‘The stuff of miracles’
Russell Riley writes that, unlike Trump, earlier presidents found ways to solve major crises
Read the full article at USA Today
One of the main jobs for any president confronting major crisis is distinguishing merely unimaginable options from the genuinely impossible. Indeed, history indicates that a president relying on gifted help and applying courageous leadership can take a problem that others deem unsolvable and — against overwhelming odds — make it go away. This is the kind of history that Donald Trump might have consulted fruitfully as the coronavirus seized this country — and his presidency.
[H]istory indicates that a president relying on gifted help and applying courageous leadership can take a problem that others deem unsolvable and — against overwhelming odds — make it go away.

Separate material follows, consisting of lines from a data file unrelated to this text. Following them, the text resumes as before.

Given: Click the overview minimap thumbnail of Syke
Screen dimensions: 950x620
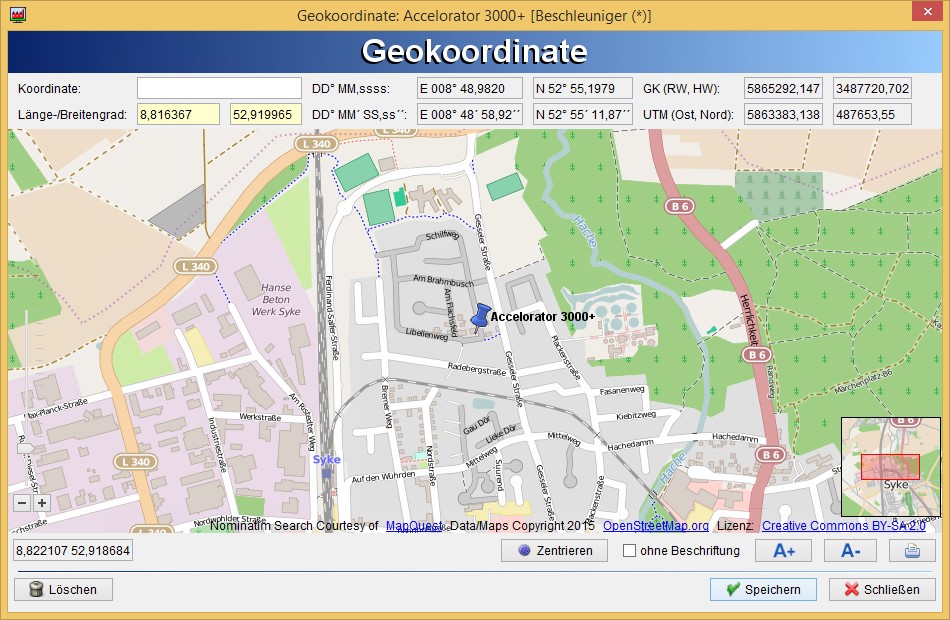Looking at the screenshot, I should pyautogui.click(x=890, y=466).
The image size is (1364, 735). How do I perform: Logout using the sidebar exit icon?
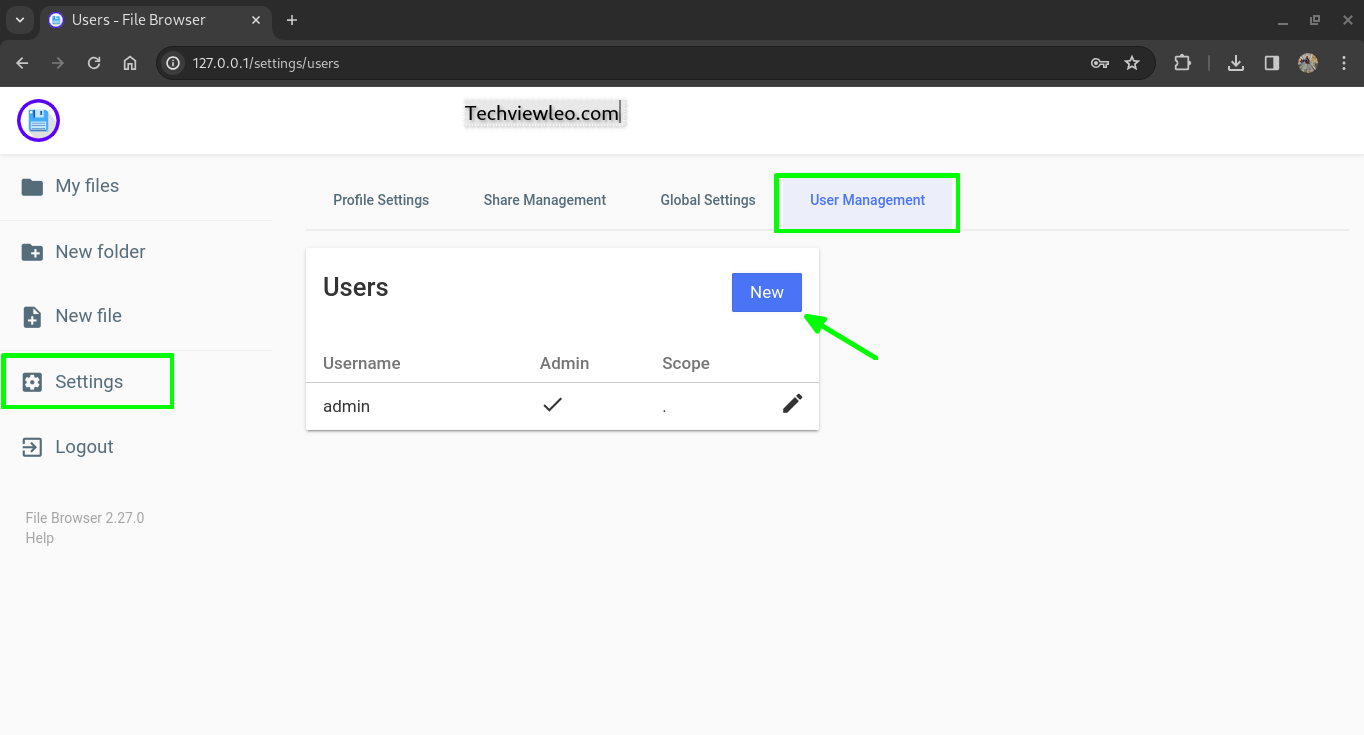pos(83,446)
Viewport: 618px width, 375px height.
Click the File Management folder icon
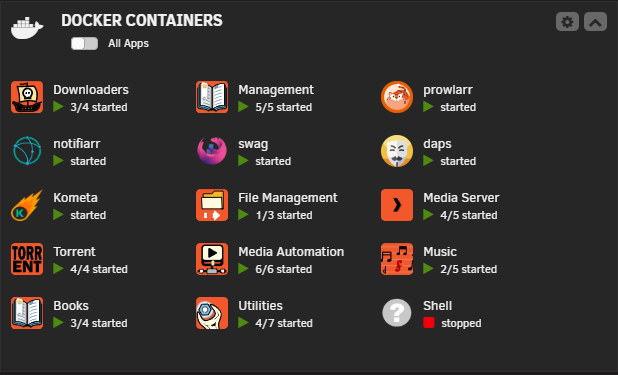pyautogui.click(x=212, y=205)
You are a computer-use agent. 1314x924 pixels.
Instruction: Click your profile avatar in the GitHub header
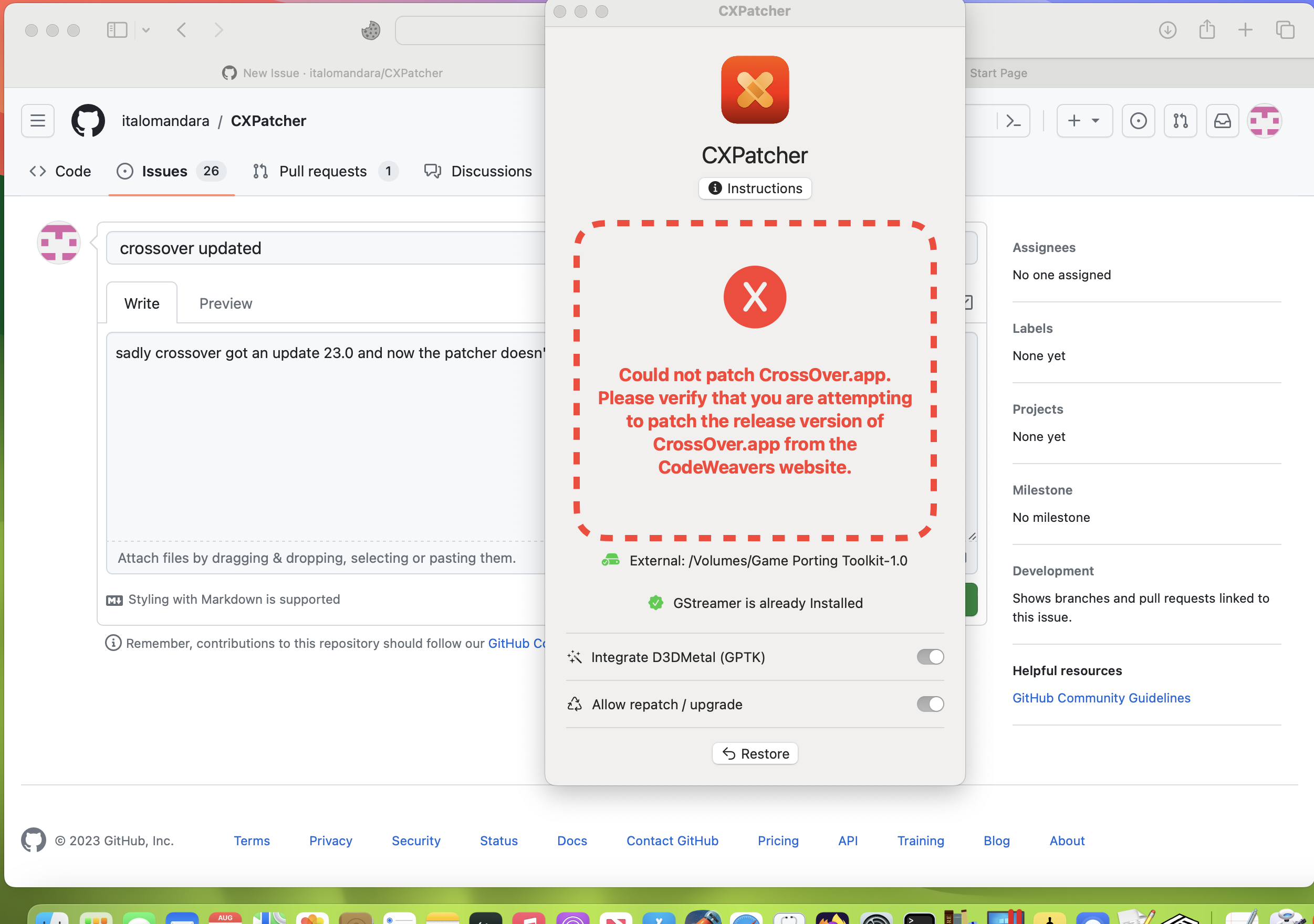tap(1264, 121)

Secretary of State George Marshall returned from a trip to Europe in the winter of 1947 and reported to President Harry Truman that the war-broken continent was on the verge of implosion. Food and fuel stocks were catastrophically low, disease was running rampant and almost every political system east of Lisbon was teetering towards chaos or the suffocating embrace of Joseph Stalin. The war weariness of the United States meant there was little tolerance for extending further scarce American resources to deal with Europe’s problems. Yet Marshall and his team of experts rapidly developed an aid plan of previously unthinkable proportions. Truman got Congress to adopt it quickly, saving a continent.
Many Americans will vaguely recall the Marshall Plan as a symbol of American post-war generosity. Yet few will remember how audacious or improbable it was. Where is the George Marshall in the Trump White House? And where is Truman’s bold resolve? The absence of that kind of leadership has taken an incalculable toll today.